1. The problem statement, all variables and given/known data

So the other day in my cosmology class we talked about whether smaller objects like a solar system, a star or a galaxy expand with the rest of the universe. While the answer is obviously no, since local gravitational forces can overcome that expansion, our professor thought it would be kinda amusing the calculate the effect of that expansion on an object like a human being if we were to expand along with the universe.

So we're asked to find out how long it would it take us to expand by 1mm, given the current value of the Hubble parameter of Ho = 72km/s/Mpc, and assuming for the sake of this problem that the Hubble parameter is constant even if the time we find is very large.

We're also have to find how tall we have to be for that expansion to take one year.

I know it looks like a silly problem but I am just having a hard time finding a place to start thinking about it.

Thanks for taking the time.

2. Feb 25, 2008

Moneer81

Not takers?

3. Feb 25, 2008

CaptainQuasar

I'm not a cosmologist but I'll take a complete shot in the dark at it.

It seems like the Hubble parameter value means that something which is one megaparsec in size will grow to become one megaparsec and 72km in size after one second. Is that right?

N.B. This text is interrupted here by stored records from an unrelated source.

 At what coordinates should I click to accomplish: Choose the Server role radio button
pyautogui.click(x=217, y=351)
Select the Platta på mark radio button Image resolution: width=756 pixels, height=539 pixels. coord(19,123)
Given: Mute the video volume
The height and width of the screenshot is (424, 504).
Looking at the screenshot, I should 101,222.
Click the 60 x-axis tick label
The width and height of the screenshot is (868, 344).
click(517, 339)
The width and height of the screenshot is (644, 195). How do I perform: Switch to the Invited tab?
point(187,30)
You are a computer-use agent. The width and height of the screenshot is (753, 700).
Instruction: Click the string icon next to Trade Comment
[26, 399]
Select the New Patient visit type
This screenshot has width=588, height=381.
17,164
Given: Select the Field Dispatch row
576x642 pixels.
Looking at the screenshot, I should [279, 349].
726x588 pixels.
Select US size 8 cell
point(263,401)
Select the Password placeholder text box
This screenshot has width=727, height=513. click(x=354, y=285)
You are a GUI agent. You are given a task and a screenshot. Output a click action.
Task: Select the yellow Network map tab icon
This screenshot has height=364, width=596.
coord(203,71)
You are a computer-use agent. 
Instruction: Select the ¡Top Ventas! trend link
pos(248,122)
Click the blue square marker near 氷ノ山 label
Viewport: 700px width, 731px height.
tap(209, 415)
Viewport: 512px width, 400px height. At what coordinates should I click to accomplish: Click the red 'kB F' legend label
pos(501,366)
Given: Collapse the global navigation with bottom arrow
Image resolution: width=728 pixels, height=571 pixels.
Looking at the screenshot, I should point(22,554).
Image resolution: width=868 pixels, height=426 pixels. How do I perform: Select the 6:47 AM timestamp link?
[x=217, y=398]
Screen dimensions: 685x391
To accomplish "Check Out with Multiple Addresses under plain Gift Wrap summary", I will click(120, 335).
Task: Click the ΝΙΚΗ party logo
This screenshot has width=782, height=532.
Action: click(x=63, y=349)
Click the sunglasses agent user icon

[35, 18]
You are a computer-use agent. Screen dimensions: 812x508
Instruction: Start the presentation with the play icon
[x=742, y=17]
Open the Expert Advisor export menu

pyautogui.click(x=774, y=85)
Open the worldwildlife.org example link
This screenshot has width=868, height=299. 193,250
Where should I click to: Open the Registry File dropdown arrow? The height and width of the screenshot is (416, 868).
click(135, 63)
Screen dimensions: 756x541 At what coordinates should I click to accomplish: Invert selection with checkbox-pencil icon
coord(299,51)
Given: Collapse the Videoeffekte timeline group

If that's true it seems like you'd have to rig up an algebraic equality with ratios, the

$$\frac{a}{b} = \frac{c}{d}$$

kinda thing, or an expression with calculus to account for compound growth

Hope I'm not misunderstanding and ridiculously oversimplifying the problem.

4. Feb 25, 2008

kdv

Hubble's law is $$v= \frac{\Delta x}{\Delta t} = H_0 d$$

So you simply need to isolate delta x. This gives by how much the distance between two objects which were initially a distance "d" apart will have increased after a time delta t. (This assumes of course that delta t is not so large that H_0 will have changed value appreciably during that time interval)

5. Feb 25, 2008

kdv

The logic is correct. And it gives the same equation that I provided in my post.